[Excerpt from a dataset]
____________________
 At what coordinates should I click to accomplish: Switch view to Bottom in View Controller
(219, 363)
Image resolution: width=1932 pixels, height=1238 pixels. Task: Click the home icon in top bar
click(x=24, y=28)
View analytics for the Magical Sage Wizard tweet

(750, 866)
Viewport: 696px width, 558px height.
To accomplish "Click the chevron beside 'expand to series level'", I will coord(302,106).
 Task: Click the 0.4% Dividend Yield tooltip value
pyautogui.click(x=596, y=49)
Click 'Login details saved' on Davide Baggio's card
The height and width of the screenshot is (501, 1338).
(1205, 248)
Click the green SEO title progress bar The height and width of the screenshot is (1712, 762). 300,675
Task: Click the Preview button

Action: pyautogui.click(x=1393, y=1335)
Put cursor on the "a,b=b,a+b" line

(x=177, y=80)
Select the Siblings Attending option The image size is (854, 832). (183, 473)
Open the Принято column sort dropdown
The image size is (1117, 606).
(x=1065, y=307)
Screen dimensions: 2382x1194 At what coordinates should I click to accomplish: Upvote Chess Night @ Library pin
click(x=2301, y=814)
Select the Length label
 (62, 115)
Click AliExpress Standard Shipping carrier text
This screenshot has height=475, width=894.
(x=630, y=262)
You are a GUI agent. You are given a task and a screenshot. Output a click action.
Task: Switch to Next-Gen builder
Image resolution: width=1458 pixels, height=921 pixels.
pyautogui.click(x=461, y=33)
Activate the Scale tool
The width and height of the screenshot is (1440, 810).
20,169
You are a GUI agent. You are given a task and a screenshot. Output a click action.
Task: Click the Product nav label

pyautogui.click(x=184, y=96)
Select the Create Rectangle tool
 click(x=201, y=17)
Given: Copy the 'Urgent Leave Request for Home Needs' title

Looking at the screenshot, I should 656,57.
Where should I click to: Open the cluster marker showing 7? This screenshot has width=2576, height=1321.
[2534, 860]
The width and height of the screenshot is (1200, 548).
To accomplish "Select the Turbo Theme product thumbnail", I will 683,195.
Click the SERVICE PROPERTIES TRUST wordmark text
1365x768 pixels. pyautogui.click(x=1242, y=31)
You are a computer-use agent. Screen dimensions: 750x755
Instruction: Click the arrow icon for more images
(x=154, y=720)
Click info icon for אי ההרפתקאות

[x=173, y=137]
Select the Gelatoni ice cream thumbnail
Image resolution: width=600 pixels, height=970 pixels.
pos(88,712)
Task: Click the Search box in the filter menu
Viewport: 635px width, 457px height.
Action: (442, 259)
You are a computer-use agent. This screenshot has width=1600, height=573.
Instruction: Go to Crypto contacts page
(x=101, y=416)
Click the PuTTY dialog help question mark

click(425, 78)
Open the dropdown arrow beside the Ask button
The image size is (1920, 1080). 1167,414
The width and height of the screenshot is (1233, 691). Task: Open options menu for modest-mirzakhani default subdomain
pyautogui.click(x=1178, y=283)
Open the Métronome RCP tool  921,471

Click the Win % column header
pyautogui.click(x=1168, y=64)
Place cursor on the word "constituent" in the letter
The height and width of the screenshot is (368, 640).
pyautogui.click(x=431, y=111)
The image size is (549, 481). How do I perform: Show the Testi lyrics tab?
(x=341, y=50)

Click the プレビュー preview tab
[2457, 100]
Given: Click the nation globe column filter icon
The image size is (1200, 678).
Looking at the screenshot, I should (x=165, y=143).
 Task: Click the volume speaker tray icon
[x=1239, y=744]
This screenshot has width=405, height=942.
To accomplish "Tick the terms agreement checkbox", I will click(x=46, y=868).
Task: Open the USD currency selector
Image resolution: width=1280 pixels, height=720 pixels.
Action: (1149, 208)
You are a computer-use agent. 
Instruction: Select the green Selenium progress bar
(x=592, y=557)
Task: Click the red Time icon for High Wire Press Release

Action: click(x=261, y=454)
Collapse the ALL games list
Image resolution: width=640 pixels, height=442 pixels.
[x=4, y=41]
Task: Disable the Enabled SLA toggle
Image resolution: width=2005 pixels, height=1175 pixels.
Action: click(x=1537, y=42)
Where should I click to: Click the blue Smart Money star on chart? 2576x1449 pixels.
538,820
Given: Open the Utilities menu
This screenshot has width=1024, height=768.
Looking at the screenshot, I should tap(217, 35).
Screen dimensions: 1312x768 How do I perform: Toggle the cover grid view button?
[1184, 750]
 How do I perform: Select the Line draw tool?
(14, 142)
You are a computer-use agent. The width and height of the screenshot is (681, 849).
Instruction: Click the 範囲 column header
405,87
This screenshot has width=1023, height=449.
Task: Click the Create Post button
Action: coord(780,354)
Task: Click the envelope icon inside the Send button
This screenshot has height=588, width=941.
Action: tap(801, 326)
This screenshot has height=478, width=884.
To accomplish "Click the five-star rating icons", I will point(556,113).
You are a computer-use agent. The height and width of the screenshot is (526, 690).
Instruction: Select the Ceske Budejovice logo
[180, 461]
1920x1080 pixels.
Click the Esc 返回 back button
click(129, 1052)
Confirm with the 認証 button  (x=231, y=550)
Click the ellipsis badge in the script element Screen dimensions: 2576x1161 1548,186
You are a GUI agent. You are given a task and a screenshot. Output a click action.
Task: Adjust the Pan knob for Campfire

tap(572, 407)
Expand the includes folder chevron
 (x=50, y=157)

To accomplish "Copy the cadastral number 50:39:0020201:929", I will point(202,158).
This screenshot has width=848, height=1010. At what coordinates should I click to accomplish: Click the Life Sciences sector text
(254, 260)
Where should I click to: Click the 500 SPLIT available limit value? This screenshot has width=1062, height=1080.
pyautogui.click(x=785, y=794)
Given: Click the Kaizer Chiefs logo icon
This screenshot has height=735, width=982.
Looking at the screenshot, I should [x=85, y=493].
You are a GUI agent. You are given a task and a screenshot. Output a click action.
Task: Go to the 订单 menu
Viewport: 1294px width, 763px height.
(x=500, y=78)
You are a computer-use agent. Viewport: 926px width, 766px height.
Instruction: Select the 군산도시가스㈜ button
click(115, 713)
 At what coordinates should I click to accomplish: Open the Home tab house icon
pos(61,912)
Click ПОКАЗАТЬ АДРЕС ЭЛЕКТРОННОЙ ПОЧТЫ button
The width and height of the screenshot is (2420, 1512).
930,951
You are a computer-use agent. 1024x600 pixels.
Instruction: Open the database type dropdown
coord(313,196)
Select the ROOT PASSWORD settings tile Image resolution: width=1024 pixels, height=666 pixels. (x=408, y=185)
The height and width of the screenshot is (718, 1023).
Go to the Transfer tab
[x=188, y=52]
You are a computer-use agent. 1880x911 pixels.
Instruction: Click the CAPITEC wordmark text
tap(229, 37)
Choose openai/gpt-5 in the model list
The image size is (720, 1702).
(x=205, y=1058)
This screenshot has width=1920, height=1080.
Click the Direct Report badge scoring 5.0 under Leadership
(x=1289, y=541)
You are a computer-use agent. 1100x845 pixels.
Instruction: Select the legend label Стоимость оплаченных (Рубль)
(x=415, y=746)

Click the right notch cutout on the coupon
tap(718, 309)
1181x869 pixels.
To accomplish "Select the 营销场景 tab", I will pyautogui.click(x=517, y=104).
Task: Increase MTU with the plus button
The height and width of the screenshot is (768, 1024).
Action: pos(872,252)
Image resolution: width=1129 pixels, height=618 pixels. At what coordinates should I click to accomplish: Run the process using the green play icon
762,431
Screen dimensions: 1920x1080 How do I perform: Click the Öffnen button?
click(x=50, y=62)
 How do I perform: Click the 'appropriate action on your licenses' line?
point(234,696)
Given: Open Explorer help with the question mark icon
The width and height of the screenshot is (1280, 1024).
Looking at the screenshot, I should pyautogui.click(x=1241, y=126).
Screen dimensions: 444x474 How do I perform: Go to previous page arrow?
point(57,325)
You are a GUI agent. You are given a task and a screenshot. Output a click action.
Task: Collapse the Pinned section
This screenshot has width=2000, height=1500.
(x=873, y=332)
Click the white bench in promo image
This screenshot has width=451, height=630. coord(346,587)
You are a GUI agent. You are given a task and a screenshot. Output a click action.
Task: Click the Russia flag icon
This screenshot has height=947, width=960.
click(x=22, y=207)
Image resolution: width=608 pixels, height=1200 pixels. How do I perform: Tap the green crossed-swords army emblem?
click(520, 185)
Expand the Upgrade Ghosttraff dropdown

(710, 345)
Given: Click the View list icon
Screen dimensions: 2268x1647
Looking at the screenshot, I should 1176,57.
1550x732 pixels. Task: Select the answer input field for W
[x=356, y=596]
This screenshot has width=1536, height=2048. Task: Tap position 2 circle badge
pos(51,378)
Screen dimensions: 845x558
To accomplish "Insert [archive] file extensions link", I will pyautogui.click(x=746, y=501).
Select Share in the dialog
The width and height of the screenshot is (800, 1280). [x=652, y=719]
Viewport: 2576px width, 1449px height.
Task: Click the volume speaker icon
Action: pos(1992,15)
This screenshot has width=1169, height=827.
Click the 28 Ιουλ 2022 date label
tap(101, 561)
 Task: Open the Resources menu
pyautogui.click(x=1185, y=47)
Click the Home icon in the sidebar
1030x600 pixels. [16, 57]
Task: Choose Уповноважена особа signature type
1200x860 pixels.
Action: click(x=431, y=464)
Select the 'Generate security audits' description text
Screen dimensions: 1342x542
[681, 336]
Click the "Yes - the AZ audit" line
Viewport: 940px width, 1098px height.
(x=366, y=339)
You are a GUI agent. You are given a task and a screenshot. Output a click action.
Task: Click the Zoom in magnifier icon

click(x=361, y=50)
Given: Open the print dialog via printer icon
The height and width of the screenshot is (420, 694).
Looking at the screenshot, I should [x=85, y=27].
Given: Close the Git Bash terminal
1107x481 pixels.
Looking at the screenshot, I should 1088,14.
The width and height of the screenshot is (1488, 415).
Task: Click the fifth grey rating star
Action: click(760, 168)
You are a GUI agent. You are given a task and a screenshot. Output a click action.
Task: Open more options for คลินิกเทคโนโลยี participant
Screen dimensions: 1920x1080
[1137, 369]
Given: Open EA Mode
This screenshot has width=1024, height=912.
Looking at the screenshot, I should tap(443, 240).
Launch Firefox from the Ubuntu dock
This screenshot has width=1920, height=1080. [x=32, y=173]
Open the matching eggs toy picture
____________________
TASK OBJECTIVE » Copy out the stretch of material from the line containing "Launch Firefox from the Ubuntu dock" through the end of the material, keeping every line as it appears.

THE RESPONSE »
Launch Firefox from the Ubuntu dock
This screenshot has width=1920, height=1080. [x=32, y=173]
Open the matching eggs toy picture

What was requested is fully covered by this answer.